W3C home > Mailing lists > Public > www-style@w3.org > February 2009

Re: Unicode Normalization

From: Robert J Burns <rob@robburns.com>
Date: Thu, 5 Feb 2009 04:11:03 -0600
Cc: "Aryeh Gregor" <Simetrical+w3c@gmail.com>, public-i18n-core@w3.org, jonathan@jfkew.plus.com, "W3C Style List" <www-style@w3.org>
Message-Id: <8BE0C3D3-7A39-42DF-912B-DB3A3FEB72F9@robburns.com>
To: "Anne van Kesteren" <annevk@opera.com>

Hi Anne,

On Feb 5, 2009, at 3:14 AM, Anne van Kesteren wrote:

> On Wed, 04 Feb 2009 22:07:59 +0100, Robert J Burns  
> <rob@robburns.com> wrote:
>> [...] If you meant that XML is Unicode normalization agnostic in  
>> that it doesn't care (or know?) whether two canonically equivalent  
>> strings are a match then there I disagree with that. Unicode is  
>> fairly clear that two canonically equivalent strings are equivalent  
>> even if their code points differ.
>
> That's what I mean. There are many different comparison algorithms.  
> Unicode definitely does not make it non-conforming to compare two  
> strings codepoint for codepoint. I'm not sure why you think it does.

I've elaborated extensively on why I think Unicode doesn't expect  
Unicode UAs to treat canonically equivalent strings as distinct. I'd  
be curious what your interpretation is of these Unicode criteria. Or  
even canonical equivalence. Why do you think the Unicode Standard even  
speaks of canonical equivalence and canonical decompositions. As I've  
said my interpretation is that it is because the process of assigning  
code points to the UCS has for one reason or another brought in  
redundant characters/graphemes. To cope with this, Unicode has created  
the concept of canonical equivalence where the characters with  
canonical decompositions should be considered equivalent (as in string  
comparisons) to their decomposed character sequence.

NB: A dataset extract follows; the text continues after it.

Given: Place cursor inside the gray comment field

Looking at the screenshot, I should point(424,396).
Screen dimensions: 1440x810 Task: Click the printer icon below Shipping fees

If you think these criteria and concepts are about something entirely  
different, I wish you share your ideas with the list rather than  
simply expressing contrarian viewpoints.

>>> The XML grammar is expressed in Unicode codepoints so comparison  
>>> also happens on that level.
>>
>> However Unicode has a SHOULD requirement that two canonically  
>> equivalent but codepoint differing strings match. Unicode's Chapter  
>> 3 (C6 norm) says:
>>
>>> A process shall not assume that the interpretations of two  
>>> canonical-equivalent character sequences are distinct.
>
> I suggest to read all of C6. Martin Dürst already pointed out long  
> ago that this does not always apply:
>
>  http://lists.w3.org/Archives/Public/www-style/2009Feb/0020.html

I have read all of C6 and I've provided my interpretation of that  
criterion in depth (more depth than some probably cared to hear). If  
your interpretation of these concepts is different, it would be  
helpful for you to layout those differences rather than just  
suggesting I go read the Unicode Standard. I have said that  
comparisons code point to code point are allowed in Unicode, but that  
I think the Unicode Standard implies that the process should have a  
reason for doing so rather than deviating from the ideal situation  
where an "implementation would always interpret two canonical  
equivalent character sequences identically".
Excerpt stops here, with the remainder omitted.